In Gujarat, the Navratri festival is devoted to festival to her, Maa Amba, the Goddess of Shakti (power) and temples have a constant stream of visitors. No wonder they call it Vibrant Gujarat The most popular form of celebration is the performance of Gujarat’s folk-dances, the garba and dandia-ras, and beautiful chaniya cholis swirl and glitter as the women wearing them twirl in a fantastic fusion of dance and devotion for the nine nights of Navratri.
Happy Navratri to all my Gujarati friends as you celebrate this year.
Hindu gods and goddesses confuse me with their many names and manifestations – however it seems, Shakti is the divine manifestation of Lord Shiva, and Navratri is dedicated to the three main goddesses of Hinduism – Parvati, Lakshmi and Sarasvati. The first three nights are dedicated to the goddess of action and energy when her different manifestations – Kumari, Parvati and Kali are worshipped. They represent the virgin girl, auspicious wife or mother, and the angry old hag: the different aspects of our nature.
The festival is a non-stop ‘circle of ecstasy’ with millions swaying in a colourful fusion of dance and devotion. Claimed as the longest-dance-in-the-world, it is said Gujarat does not sleep during this time and people dress-up and dance until the wee hours: I am about to find out when I attend the inaugural night held in Gandhinagar, on the outskirts of Ahmedabad.
River sand has been spread over the ground, a fine green nylon mesh laid over it, and thousands of chairs and couches face the huge stage. I’m directed to my seat, where I am most misleadingly identified as a ‘Prominent Lady Journalist’. Exploring the eight themed pavilions and photo-gallery of heritage sites whet my appetite for this, my first trip to India, and although the 150 handicraft stalls are enticing, soon it’s time to return to my front row seat.
The music starts and some seven hundred dancers introduce me to the ancient dances and worship of the female deities. Garba, the traditional dance, ranges from three simple three steps though to complicated routines and I fall in love with the colour and music too. The few hours pass very quickly, the weather stays fine and all too soon an extravagance display of nine simultaneous garba performances signals the finale.
As the music fades, groups of women dressed in pink, move through the hordes handing us all a diya (small earthenware container with a candle inside it) and matches, and as the aarti (blessing) happens, the grounds glow with their flickering, soft yellow lights.
As one of the very few westerners here I am spoken to by many locals as we head for the exits. Again and again I’m told, ‘this makes me feel really nostalgic’ ‘It’s great to see the old traditional garba on the stage’ and ‘This is what Navratri was like in my childhood. I love it.’ So do I.
The next night I join the celebrations and in traditional clothes I too am clapping and trying to dance in the concentric circles. Women and young girls twirl in their glittering chanai-choli while the men, with their traditional clothes and headgear, gracefully keep in step also. Despite laughing, all are tolerant of my clumsy efforts – seemingly enjoying having a westerner join their festivities.

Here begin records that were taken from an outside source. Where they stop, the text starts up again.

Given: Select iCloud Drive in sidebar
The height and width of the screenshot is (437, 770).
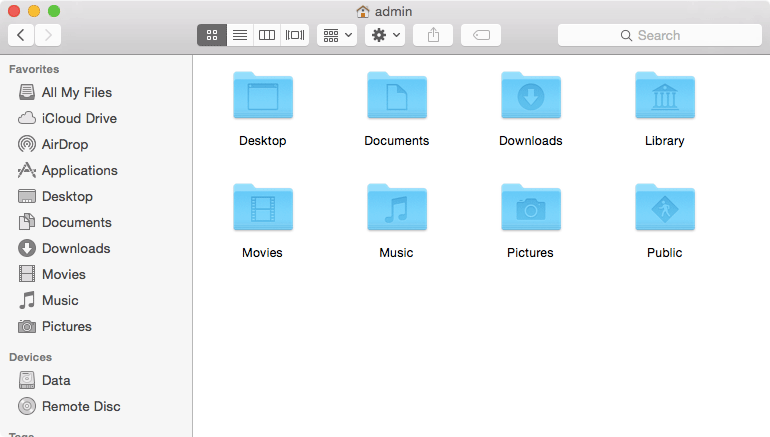Looking at the screenshot, I should click(x=78, y=118).
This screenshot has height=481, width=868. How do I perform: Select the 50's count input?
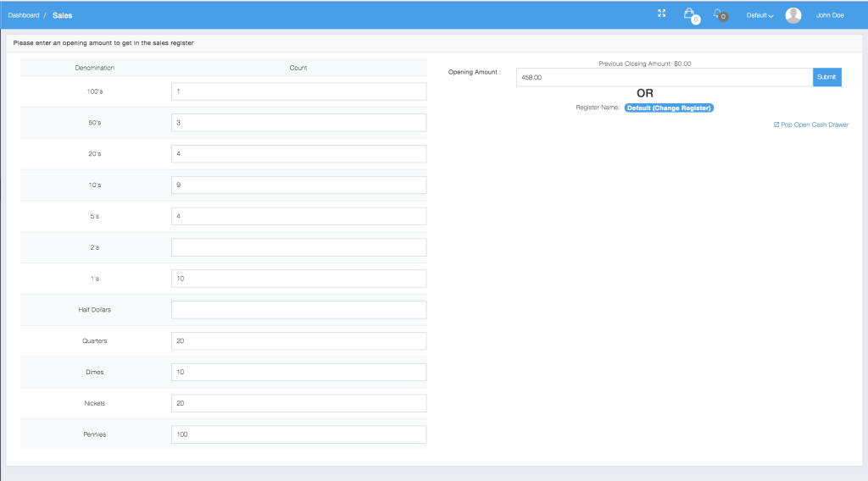pyautogui.click(x=298, y=123)
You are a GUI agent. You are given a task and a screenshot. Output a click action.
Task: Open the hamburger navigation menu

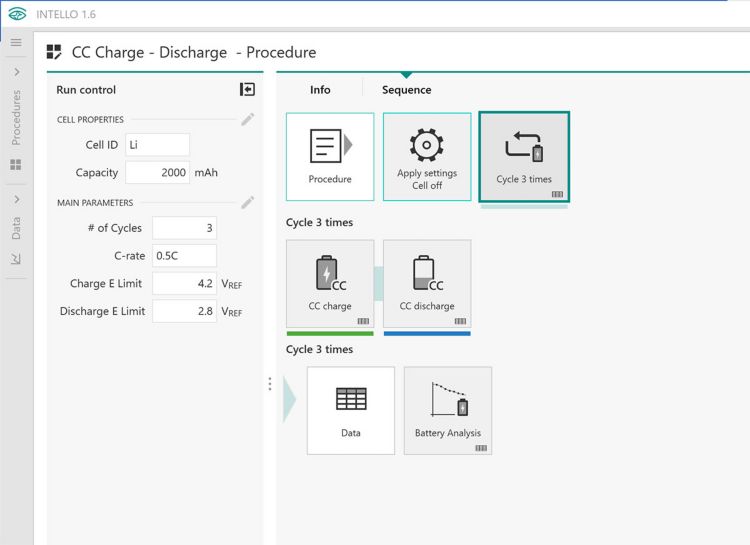pos(16,43)
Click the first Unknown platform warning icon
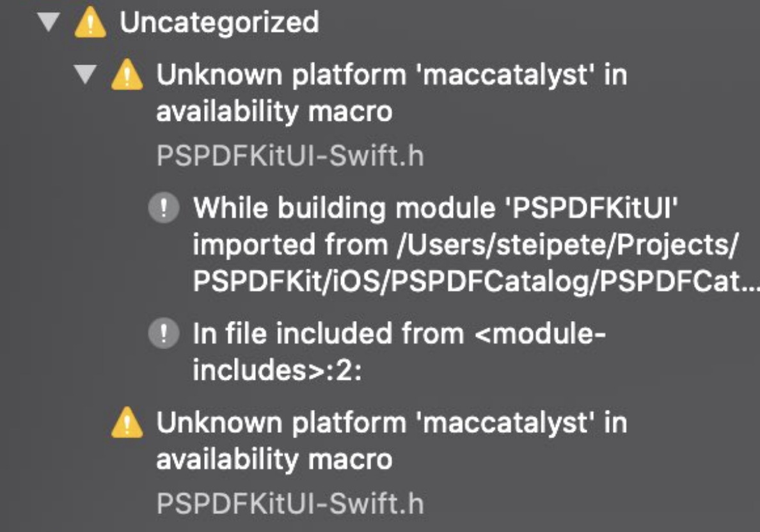Screen dimensions: 760x532 click(x=127, y=77)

During Navratri, some devotees of Durga observe a fast and prayers are offered for the protection of health and property. A period of introspection and purification, Navratri is traditionally considered an auspicious time for starting new ventures.
Although Gujarat is well-known as a progressive business state and Navratri presents a colourful mix of culture, dance and devotion the state also has a rich tourism potential: exquisite beaches, great birding, enchanting forests, enthralling wildlife, ancient temples, desert, and is the birth-place of Mahatma Gandhi: go there before too many other tourists discover it.